(Items listed in a dataset)
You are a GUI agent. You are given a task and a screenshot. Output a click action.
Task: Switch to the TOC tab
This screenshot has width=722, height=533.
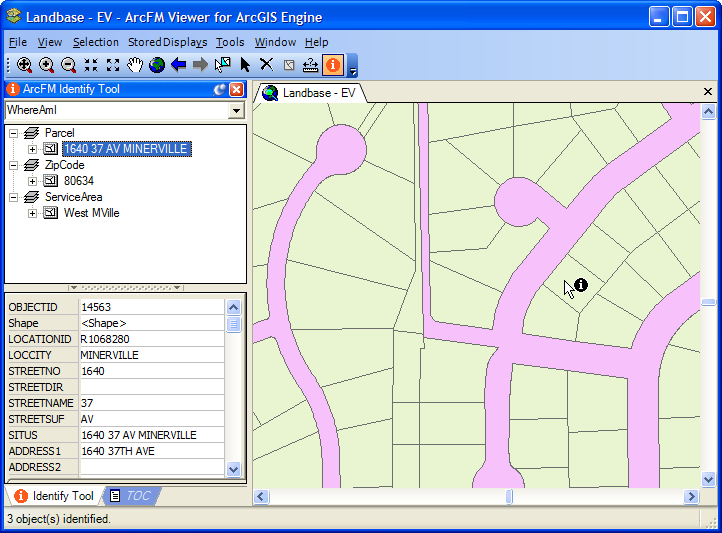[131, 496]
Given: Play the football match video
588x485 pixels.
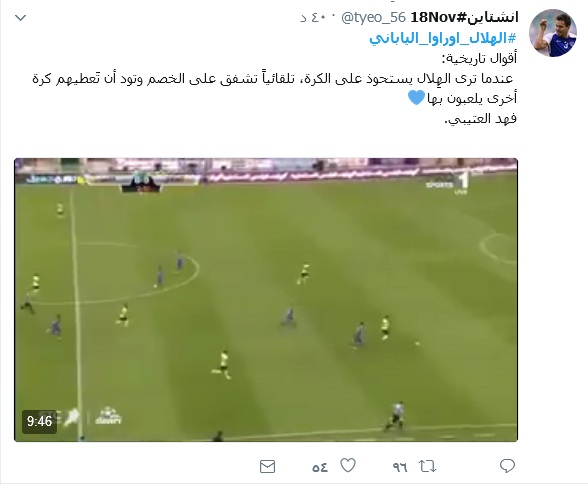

* Assigned task
Exclude every picture, then reproduce the remaining data character for character.

* Exercise output
You are a GUI agent. You are given a task and a screenshot. Output a click action.
Task: Switch to the TOC tab
This screenshot has width=722, height=533.
[131, 496]
Given: Play the football match video
588x485 pixels.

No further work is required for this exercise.